As a 12-year-old, Patrick Jones was on a swing when its chain broke; he fell down, head-first, and broke his neck. Decades and seven additional concussions later, cumulative damage has left the Scotsman with a traumatic brain injury.
"Once you have one, you're more likely to have another," he says. "A subsequent, lighter concussion can cause more damage than the initial injury."

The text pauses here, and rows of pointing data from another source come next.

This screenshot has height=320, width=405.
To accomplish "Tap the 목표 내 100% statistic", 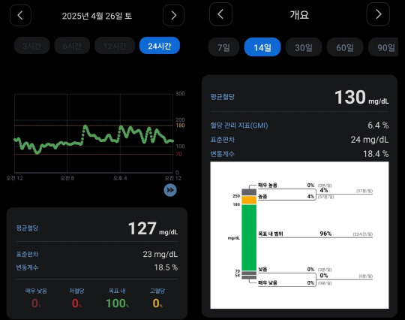I will tap(117, 299).
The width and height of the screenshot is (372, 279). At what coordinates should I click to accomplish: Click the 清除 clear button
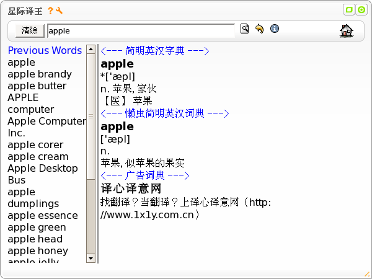coord(30,31)
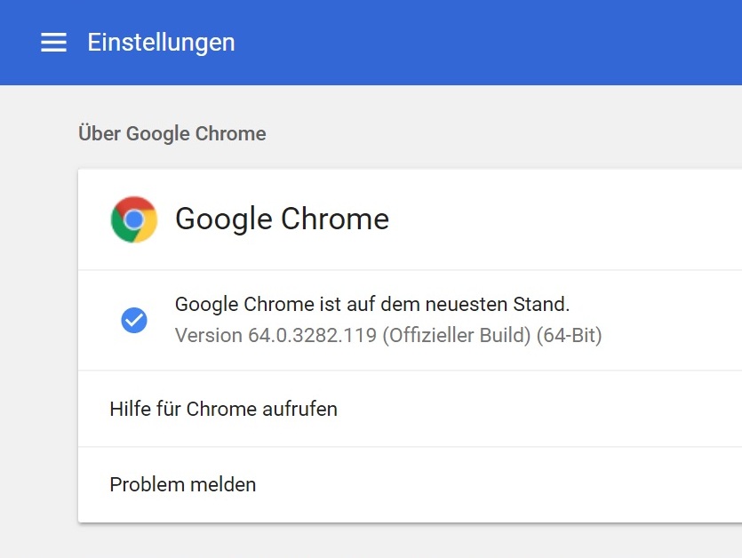
Task: Click the '(64-Bit)' label
Action: pyautogui.click(x=569, y=336)
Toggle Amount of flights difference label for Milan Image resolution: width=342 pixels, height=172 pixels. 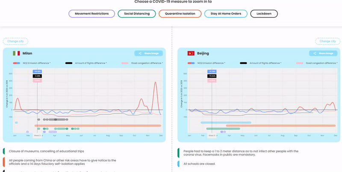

Jones experiences chronic vertigo, fatigue and difficulties with attention deficit. He explains his condition as an inability to tune into one television channel; instead, he receives all the signals at once.
To avoid too much brain stimuli, Jones lives a bit like a hermit in Green Mountain Falls with his wife and 3- and 5-year-old daughters. His desire to keep things simple extends to his dress; he wears a kilt because it is "the most practical, comfortable garment a man can wear."
Yet Jones also creates detailed, fine art canvas prints fusing photography and poetry. Later this month, he'll debut his "photographic poetry" at the Brain Injury Association of Colorado's State Art Show in Vail.
His artwork attempts to capture 'the spirit of the 'now''; since he lives with short-term memory loss, Jones has no choice but to be solely in the present at all times.
"I have the time and space to discover and play with whatever God's trying to bludgeon into my brain at this moment," he says.
Still, for a husband, father and artist, some days are harder than others.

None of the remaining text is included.